Back when I first started in the venture capital business at the end of Web 1.0, it was de rigueur to have a plan showing at least $100 million in revenue by year five. It was always on that slide in the powerpoint deck that went by quickly, because everyone had one and they all said the same thing. Most of them should have had a footnote that read: “Nudge, nudge, wink, wink, of course we’ll be trading on Nasdaq long before we have to even explain to anyone how we achieve that.”
Today’s business plans all have a more prudent revenue figure. I’ve been amazed, however, at the consistency of this prudence. Five-year projections are now exactly one-half of what they were in early 2000. All of them. If I took the time to analyze the revenue projection slide for every company I’ve seen over the last year I’m positive I’d see an average five-year revenue projection of $50 million with a standard deviation of about $5 million. Apparently $50 million is the new $100 million and I never got the memo.

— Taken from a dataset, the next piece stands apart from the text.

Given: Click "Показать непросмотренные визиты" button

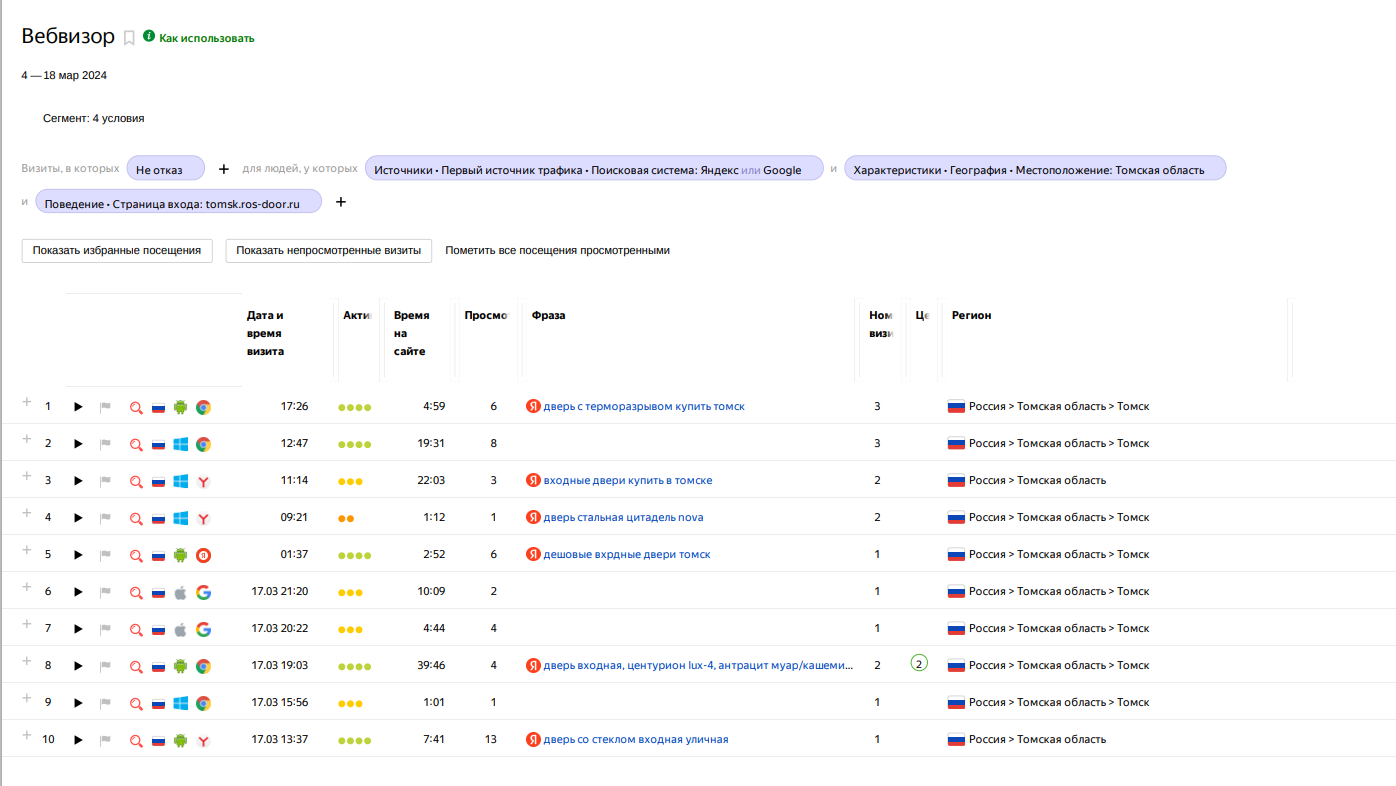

Recently while talking to an entrepreneur about her plan she went through the requisite five-year revenue target. We talked about where that number came from and she gave a very thorough description of the assumptions and levers in her model. She then also told me that she was very recently attending a top local business school's entrepreneurial program where the students were explicitly told that if they ever raised venture money they had to develop a revenue model that could show at least $50 million by year five. Heh.
For the record, what I need is to believe a business can return at least 10x our investment, and potentially much more than that. Often this does mean a realistic revenue plan that gets to $50 million by year five. It can mean many other things, however, depending on what valuation methodology will be applied at time of liquidity. I’m flexible, try me.

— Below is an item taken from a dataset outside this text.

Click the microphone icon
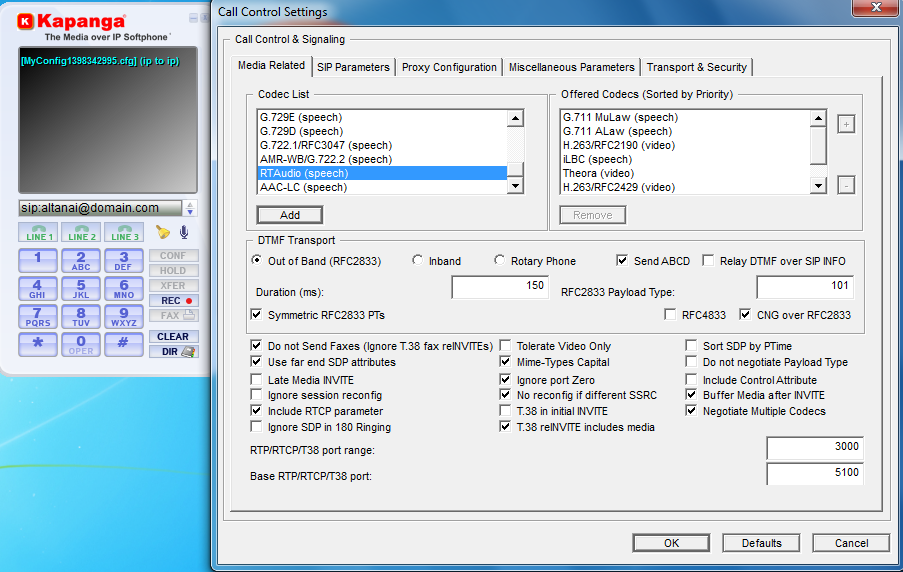Image resolution: width=903 pixels, height=572 pixels. pyautogui.click(x=184, y=232)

More importantly, though, is to convince me that you can make the hurdle. Tell me where the sensitivity is in your model and show me what happens when that key variable ends up 25% below expectations. Explain how the organizational structure and operational plan (and venture investor targets :-) have been developed to focus attention on the drivers of your model. Ensure that your assumptions do not show customers paying 2x their current cost for something that gives them 10% incremental value or that your plan does not require 75% of the U.S. population to become paying customers to succeed. Most of all, help me gain confidence that when your plan breaks, and it will, you will be able to figure out how to put it back together again.
I’m not expecting the $50 million revenue number to go away. Heck, it is a good number and I will always hope that every revenue number I see will be achieved. These days, however, when we get to that slide in the powerpoint deck I will be spending some quality time discussing it.